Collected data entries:
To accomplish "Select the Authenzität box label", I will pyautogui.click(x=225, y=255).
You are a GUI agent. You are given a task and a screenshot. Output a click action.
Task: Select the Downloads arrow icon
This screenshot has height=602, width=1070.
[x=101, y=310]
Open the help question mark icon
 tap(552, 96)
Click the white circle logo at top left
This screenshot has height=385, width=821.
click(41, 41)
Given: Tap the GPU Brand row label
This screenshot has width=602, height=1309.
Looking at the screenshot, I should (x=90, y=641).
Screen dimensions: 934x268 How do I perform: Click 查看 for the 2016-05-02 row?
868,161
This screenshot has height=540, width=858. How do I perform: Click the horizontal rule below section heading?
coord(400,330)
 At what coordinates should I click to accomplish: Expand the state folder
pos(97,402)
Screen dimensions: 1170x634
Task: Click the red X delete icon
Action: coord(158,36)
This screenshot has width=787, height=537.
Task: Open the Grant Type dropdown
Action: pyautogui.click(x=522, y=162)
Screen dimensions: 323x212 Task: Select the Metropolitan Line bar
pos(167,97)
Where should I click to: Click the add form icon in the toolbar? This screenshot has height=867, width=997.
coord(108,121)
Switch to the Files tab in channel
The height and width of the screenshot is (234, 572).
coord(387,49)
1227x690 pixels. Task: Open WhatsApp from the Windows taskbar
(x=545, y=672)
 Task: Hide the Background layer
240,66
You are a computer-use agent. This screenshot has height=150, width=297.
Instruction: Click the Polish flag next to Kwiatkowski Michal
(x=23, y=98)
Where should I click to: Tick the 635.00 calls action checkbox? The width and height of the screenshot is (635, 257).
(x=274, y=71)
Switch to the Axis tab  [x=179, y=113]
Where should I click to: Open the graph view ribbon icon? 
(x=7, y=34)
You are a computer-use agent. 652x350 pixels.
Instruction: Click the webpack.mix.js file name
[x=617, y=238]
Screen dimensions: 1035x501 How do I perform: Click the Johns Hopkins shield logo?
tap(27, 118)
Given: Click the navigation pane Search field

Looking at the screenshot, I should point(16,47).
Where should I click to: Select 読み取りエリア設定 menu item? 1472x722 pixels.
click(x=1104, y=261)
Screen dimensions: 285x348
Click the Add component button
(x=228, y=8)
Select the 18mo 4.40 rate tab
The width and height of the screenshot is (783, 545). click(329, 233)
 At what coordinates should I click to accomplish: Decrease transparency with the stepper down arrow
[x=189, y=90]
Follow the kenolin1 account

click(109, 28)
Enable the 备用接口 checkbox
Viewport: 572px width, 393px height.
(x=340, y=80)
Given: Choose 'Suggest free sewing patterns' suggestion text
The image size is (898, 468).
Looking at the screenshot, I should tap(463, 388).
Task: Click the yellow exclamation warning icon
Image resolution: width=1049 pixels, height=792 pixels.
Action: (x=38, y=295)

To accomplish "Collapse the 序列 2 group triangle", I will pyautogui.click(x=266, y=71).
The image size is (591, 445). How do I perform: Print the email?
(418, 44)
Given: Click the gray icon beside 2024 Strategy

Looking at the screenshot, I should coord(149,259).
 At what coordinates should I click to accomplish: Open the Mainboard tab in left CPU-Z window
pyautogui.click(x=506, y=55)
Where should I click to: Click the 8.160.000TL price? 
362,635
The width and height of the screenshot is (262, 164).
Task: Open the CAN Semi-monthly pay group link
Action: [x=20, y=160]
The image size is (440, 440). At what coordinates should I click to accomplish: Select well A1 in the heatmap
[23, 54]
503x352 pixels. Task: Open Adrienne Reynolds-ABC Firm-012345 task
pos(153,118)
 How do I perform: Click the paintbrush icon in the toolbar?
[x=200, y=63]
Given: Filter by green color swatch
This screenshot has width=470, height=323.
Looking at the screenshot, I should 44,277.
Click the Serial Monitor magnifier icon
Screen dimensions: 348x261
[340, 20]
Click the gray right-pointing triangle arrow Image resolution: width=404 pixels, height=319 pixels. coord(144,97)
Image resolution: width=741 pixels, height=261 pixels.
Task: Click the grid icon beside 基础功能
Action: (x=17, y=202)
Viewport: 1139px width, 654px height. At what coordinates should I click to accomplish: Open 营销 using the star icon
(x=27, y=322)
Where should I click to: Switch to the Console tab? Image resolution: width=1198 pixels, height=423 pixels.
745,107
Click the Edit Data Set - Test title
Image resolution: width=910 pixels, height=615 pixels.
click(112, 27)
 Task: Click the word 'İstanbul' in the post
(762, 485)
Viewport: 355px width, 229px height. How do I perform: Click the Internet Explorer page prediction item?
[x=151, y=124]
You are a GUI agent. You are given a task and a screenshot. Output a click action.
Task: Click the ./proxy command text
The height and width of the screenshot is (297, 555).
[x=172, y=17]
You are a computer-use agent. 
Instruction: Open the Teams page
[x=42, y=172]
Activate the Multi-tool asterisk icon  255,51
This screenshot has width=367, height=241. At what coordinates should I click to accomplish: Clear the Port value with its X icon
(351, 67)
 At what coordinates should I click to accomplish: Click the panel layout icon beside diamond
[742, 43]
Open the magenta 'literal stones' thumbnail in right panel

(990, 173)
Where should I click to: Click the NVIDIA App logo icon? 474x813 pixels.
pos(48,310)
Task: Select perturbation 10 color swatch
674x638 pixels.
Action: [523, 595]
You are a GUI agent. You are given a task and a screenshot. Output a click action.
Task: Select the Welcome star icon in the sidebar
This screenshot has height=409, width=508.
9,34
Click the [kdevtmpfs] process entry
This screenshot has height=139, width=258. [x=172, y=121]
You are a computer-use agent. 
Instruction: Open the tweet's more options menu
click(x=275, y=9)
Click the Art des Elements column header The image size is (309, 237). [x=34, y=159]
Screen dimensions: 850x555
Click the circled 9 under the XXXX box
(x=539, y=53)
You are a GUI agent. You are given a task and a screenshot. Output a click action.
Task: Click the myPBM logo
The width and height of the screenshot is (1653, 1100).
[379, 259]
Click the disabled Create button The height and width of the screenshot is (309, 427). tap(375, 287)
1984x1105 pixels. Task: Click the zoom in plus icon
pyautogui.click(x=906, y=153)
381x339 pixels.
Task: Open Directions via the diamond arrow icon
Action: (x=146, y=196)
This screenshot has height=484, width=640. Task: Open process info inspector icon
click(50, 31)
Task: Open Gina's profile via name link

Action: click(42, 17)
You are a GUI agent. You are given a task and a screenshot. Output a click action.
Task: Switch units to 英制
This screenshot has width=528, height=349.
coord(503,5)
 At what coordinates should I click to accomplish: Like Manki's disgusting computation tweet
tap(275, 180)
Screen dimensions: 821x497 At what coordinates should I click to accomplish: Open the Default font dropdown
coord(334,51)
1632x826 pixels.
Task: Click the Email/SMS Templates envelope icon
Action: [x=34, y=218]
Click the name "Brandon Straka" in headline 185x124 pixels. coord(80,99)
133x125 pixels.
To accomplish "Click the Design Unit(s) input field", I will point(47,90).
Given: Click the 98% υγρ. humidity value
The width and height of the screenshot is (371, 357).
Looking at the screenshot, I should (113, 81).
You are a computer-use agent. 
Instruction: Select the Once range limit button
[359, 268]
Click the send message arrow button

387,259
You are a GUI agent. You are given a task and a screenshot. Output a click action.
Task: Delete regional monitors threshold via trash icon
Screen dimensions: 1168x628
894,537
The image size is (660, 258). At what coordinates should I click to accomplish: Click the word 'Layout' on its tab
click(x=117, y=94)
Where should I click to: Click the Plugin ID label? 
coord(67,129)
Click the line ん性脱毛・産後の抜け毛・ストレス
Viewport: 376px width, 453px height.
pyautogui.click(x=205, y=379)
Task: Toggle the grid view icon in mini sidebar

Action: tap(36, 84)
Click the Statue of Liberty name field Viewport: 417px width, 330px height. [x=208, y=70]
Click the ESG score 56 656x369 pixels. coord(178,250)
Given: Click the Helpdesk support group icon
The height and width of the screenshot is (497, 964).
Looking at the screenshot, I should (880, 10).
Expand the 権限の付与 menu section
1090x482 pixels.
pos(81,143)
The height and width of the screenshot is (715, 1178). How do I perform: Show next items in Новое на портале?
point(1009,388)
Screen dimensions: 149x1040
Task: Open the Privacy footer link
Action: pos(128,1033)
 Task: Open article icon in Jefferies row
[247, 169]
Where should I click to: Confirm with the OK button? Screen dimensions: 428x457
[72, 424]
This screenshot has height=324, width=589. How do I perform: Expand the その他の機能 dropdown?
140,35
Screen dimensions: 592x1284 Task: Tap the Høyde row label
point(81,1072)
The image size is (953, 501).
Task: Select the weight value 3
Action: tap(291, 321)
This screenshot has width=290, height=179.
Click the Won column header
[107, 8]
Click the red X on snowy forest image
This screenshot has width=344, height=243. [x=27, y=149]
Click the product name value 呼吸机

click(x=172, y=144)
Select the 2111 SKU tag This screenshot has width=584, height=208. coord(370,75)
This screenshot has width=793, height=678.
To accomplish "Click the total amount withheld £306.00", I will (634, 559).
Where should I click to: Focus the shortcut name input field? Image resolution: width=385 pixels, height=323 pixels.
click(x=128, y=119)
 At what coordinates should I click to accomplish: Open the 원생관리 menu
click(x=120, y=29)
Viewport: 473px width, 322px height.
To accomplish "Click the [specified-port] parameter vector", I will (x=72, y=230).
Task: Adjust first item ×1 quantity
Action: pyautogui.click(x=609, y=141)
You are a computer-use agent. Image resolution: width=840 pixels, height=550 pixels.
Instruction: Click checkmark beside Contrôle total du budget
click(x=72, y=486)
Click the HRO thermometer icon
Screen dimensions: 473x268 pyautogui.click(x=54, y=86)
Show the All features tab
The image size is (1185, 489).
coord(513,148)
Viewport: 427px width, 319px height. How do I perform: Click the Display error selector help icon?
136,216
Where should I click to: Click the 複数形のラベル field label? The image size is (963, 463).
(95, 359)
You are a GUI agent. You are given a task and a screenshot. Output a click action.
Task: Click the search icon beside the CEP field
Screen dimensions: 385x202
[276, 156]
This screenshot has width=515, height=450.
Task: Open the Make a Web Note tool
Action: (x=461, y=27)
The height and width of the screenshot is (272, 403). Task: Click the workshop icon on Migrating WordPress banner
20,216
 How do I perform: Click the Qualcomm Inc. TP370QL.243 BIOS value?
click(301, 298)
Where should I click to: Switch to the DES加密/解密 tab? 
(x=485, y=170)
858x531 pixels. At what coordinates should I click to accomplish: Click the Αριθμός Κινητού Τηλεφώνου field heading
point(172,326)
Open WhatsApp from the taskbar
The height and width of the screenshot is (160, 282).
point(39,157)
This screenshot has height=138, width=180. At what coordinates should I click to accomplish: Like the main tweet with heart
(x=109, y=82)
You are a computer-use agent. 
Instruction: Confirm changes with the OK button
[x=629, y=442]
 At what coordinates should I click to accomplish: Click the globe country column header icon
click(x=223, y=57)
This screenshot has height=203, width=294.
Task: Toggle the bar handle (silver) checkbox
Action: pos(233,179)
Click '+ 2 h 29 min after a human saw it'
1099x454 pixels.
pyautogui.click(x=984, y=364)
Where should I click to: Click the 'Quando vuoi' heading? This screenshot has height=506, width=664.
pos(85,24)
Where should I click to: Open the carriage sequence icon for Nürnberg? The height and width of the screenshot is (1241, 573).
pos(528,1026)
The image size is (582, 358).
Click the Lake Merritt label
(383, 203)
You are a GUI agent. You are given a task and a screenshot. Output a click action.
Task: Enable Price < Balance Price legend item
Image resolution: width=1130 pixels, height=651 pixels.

WORK ITEM:
Filter the entries above down to the lines that contain the word "text".

OUTPUT:
Given: Choose 'Suggest free sewing patterns' suggestion text
Task: Click the ./proxy command text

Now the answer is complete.